La mère de l’hystérique aime l’être de son tout- petit mais elle éprouve de l’aversion pour sa sexualité. Elle offre alors de réparer cela en déplaçant l’érotisation vers les zones non génitales du corps mais aussi en déplaçant son investissement sur toutes les « histoires » qu’elle raconte à son enfant.
Ceci produirait un vécu qui va sexualiser en surface l’ensemble du corps de l’enfant , vecteur érotique d’une libido décentrée du génital. L’autoérotisme compensera le manque du désir maternel.
En constant désaveu à l’égard de son corps, l’hystérique s’excusera pour tout ce que lui impose la chair.
L’hystérique fait de son corps l’agent privilégié de sa propre déchéance, parce que sa bio-logique lui fait monter à la tête des représentations à caractère sexuel. Ces idées sont soit refoulées soit converties dans le corps lequel est abhorré en silence sous le couvert de belle indifférence.» (p.285)
Tant que l’hystérique affiche un corps où la jouissance sexuelle n’est pas génitale, il (ou elle) arrive à maintenir le lien entre son existence corporelle et le désir de sa mère.
« L’hystérique choisit de maintenir constamment en vie un enfant ingénu au plus profond de soi, s’acharnant jusqu’à son dernier souffle à exister comme un petit garçon ou une petite fille idéale. » (p.259)
Profondément ambivalent face au devenir adulte, l’hystérique tisse une relation ambivalente au père.
« Le père interne est ici une structure fragile. Confronté au besoin de s’adapter à la réalité, l’hystérique déteste la structure psychique qui arrache progressivement l’enfant aux bras ouverts de la Vierge-mère. » ( p.287)
Avec des chapitres au titre hautement évocateurs où foisonnent des exemples cliniques (allant du petit Hans, Emmy ou Dora jusqu’aux derniers cas de supervision) Bollas va dérouler l’histoire psychique du Soi hystérique: refoulement, conversion, indifférence, transcendance, histrionisme.
Les deux derniers chapitres (Les drogués du transfert et Le thérapeute face à la séduction) s’adressent particulièrement aux psychanalystes au travail avec les hystériques et proposent des éléments de diagnostic s’appuyant sur le contre-transfert.

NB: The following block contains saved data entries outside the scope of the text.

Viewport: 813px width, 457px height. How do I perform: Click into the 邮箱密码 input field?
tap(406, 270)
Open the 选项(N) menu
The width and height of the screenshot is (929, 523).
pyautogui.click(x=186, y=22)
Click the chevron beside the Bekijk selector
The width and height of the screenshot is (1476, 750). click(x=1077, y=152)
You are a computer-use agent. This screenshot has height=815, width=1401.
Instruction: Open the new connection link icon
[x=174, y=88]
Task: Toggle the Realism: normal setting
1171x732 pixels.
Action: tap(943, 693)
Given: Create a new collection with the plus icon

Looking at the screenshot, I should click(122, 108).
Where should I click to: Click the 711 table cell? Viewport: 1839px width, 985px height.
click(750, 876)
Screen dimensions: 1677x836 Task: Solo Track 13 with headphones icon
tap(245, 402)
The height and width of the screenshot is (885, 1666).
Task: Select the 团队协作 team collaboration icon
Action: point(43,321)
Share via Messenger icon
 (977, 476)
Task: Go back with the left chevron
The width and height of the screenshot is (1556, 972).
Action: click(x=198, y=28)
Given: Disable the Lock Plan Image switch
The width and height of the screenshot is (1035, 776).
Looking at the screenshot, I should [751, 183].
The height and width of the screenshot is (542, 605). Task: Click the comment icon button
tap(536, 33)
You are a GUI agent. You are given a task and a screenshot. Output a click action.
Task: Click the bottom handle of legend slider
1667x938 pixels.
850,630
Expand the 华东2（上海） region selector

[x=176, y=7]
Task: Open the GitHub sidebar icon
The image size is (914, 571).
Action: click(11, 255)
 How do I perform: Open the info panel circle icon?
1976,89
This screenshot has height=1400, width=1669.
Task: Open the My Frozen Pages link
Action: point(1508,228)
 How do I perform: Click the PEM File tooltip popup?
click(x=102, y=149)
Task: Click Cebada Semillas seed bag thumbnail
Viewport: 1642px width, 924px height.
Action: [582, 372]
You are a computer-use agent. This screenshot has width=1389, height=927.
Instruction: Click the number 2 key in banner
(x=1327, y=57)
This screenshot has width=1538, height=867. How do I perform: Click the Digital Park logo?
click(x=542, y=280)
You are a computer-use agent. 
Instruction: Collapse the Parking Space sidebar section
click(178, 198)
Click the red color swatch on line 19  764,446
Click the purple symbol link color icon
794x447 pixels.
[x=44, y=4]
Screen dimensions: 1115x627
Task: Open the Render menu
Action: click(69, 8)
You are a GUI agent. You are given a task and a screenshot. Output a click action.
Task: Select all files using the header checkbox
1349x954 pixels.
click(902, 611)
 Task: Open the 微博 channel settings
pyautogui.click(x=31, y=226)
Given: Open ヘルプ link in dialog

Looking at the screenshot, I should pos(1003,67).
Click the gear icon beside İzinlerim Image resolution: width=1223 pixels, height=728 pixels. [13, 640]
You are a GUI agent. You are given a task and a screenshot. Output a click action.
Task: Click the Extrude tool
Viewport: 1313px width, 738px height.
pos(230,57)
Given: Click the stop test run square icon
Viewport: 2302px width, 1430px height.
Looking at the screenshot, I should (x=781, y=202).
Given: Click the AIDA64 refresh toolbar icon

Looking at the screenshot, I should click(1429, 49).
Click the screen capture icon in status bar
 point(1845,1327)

A contre courant de la classification du DSM où l’hystérie a disparu , éclatée en de multiples symptômes (de la personnalité histrionique à de la dissociation en passant par les troubles conversion) Christopher Bollas réussit le pari de nous la présenter dans cet ouvrage , en une forme unifiée, intégrée et dynamique, à la croisée de la biologie, du développement psychique, de la relation d’objet, des forces de la culture et du symbole.